Thursday, February 12, 2009

I Just Love You.

"This is my way of saying goodbye, because I can't do it fact to face. So I'm talking to you before, no matter what happens now. I won't be afraid because I know today has been the most perfect day I have ever seen." ~Radiohead.

He knows. And it's very scary to think that. I think he understood, that's why he's been looking at me funny for the past few weeks. Well, he looks at everyone funny, but that's besides the point.

It's an educated guess; I'm not positive. But he might know. I always felt like I wanted him to, but now that he might, it just feels weird. I think I prefer him not knowing, but I realize that maybe I don't. I really don't know; I'm so confused right now. Why? Why do I have to like the only guy who wouldn't tell me if he liked me if he did? Why me? And why him? Why did he have to be the first person I met here? And most importantly: What is it about him that makes me like him? I know: "Write down all of the things you hate about him, and you'll soon realize that all of those are what you truly love about him". I hate that so much. Because it's so true.

I don't feel like I have any control over this. Which I know I could, but do I really? What if I mess up my only chance of telling him? I need to take that risk. But I can't. And obviously he can't either, if he knows.

Peace.

11 comment(s):

Anonymous said...

Ya. peace.Victoria, u have taken all the good and bad in yourself. You are always good to others. How do u manage?

Unknown said...

thats not what i was told.

Unknown said...

i read your comment on allisons

will you be my online valentine? :)

stupid ramblings of mine said...

You never have control over the person you have feelings for. You just cant help yourself.

Sakhi. said...

its impossible to hate a person...cause somewhere behind the hatred will lie ur love....inexorable love....

Sakhi. said...

dun forget to check out my new blog.!

Allison said...

Hmm it does seem like your in a pickle. Sorry i had to say it i couldnt help myself. If he knows then he knows. You never know he might be afraid to tell you he likes you. Some guys can just come out and say it some are shy :P Its not your fault you like him. Not that you can really control it anyways. Don't worry about it too much or get too paranoid about it. He might not even know.

PhilO♥ said...

Hi!!
I agree with Sakhi. Behind the dark side of a person, there's always a soft corner !
I love that Radiohead quote !
Take Care Vic !

Unknown said...

i was on msn. and speaking to lots of friends. but because im at my babysitting house, i didnt realize their webcam was on. and i was dancing hectically for about 40 minutes to idioteque and the eraser.

and everyone saw,

and now they think im drunk or a nutjob. haha, too bad the actually answer is both.

well, not drunk, but under the influence. four carlsberg.

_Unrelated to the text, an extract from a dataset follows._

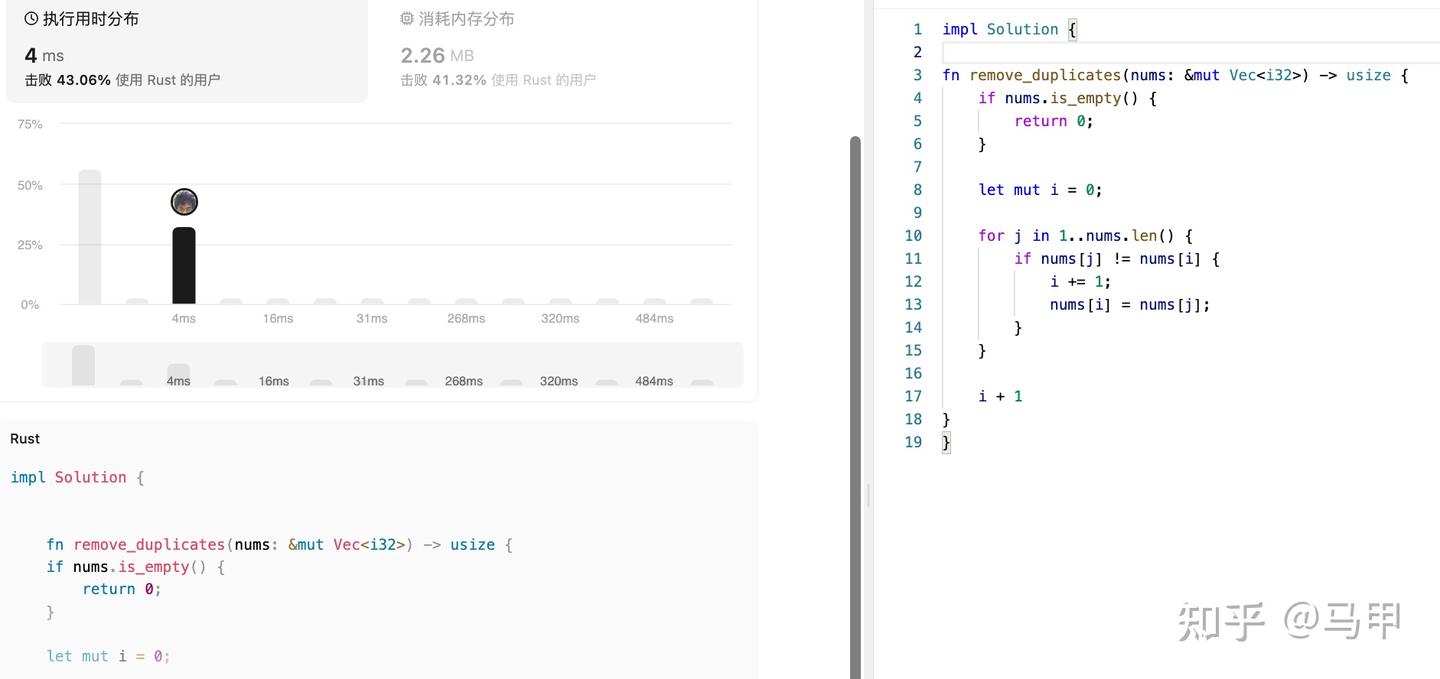Image resolution: width=1440 pixels, height=679 pixels.
Task: Click the Rust language label above the submitted code
Action: [x=25, y=439]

so im now gonna get a lot of mockery on monday


krl

Allison said...

haha sorry krl but that is pretty funny. well anyways there isn't anything u can do until you find out if he knows or not. You could even like go up to him and talk just strike up a conversation about school or a movie and if he acts fine then either he doesn't know or he doesn't care. Or maybe even he likes you back. If he acts a little weird you might want to just come out with it and ask him whats wrong or something like that.

Unknown said...

OH GOLLY! Wow, are you alright? Hope you are ok!!